My husband recently won a prestigious award at work. He will receive the award this week and I am brimming with pride for this great accomplishment.
I am also terrified.
You see, the award is being presented in another city. One thousand miles away from our home. We'll be flying there.
Those who know me well know that I hate to fly. The thought of boarding what is essentially tin can and zooming at hundreds of miles per hour miles above the earth terrorizes me to the core. I board every airplane with known certainty that it will crash.
And while I have never been a fan of flying, since having children it has gone from a dislike to phobic levels. Miss J is just ten years old. She is entering adolescence and needs me now more than ever. And M. Who would want M and love and care for him like I do if I died? What kind of mother takes such a known risk when staying safely on the ground is an option?
I gave this some thought.
"I'm sorry hun, but I am not sure I can go with you" I told Mr. A.
He immediately recognized my attempt at a cop out and called me on it.
"Well, you know....I just started my job not too long ago and I really shouldn't take the time off."
"You can ask, though."
I presented the situation to my boss who gave me a wide smile and granted me the time off without question.
Planning this trip has been a nightmare for Mr. A. He called me from work with our travel plans. He had a flight for us, leaving at 9am the morning of the award ceremony.
"What kind of plane is it?" I asked him.
He paused. "It's an express jet."
"No. That won't do. Too small. We need another plane. Is there a bigger plane?"
"The only other plane leaves before 6am. We'd have to be at the airport before 5am."
"If it is bigger, we can take the early flight."
Moments later, he called me back. He'd booked the flight.
"I was able to get us into business class" he said happily.
"In the middle of the plane?"
"Yes, the middle."
"You know I like the back."
I like the back of the plane. That way I can see the entire plane in front of me. The flight crew hangs out in the rear and I like knowing they are nearby. In my illogical fear, this makes perfect sense to me.
"Well, I already booked the middle."
(My mental wheels are already turning to see how I can manage to get myself moved to the back.)
I have been paying close attention to my body, just to check if I might be coming down with something. Perhaps a fever or flu that would ground me. Aside from nerves making me want to toss my lunch, I feel perfectly fine.
My dear friend called to ask if I was excited for the trip (which coincides with our 14th wedding anniversary.). I told her I was scared to death.
"Oh relax!" She chided me. "You're going to have such a great time! I'm so happy for you!"
"I hope I don't die."
"You aren't going to die."
"How can you say that?" I questioned.
"Really. You won't die. I promise. Just take Benedryl before you get on the plane and take a nap."
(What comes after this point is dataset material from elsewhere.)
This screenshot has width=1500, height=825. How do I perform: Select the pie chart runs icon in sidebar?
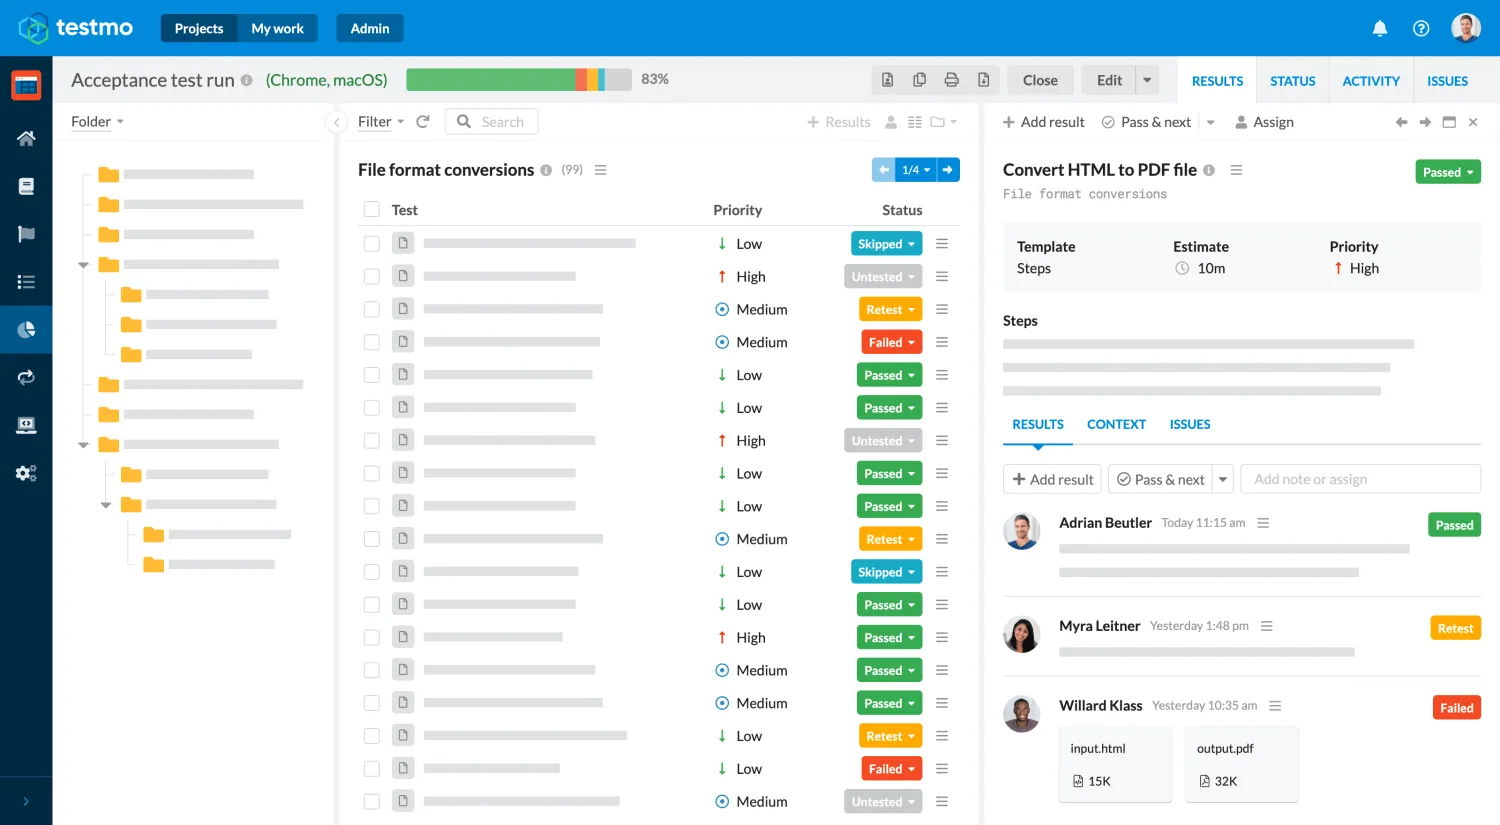pyautogui.click(x=26, y=329)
I happened to be walking into the pharmacy to pick up a prescription while I was on the phone with her. I got my medication and asked the pharmacist how much Benedryl I could take at once without killing myself. Perhaps enough to put me in a roughly two hour coma.
I feel for Mr.A...I feel for him for having a wife who dampens his excitement with her fear of flying (actually, I don't fear flying. It is crashing that I fear.) I feel bad that he must constantly reassure me that I won't die. I am hoping I can psyche myself up and get over myself so that Mr.A and I can enjoy this wonderful award, in a beautiful city and also celebrate our anniversary.
So if you would kindly send a few prayers and good vibes and well wishes my way, I would greatly appreciate it.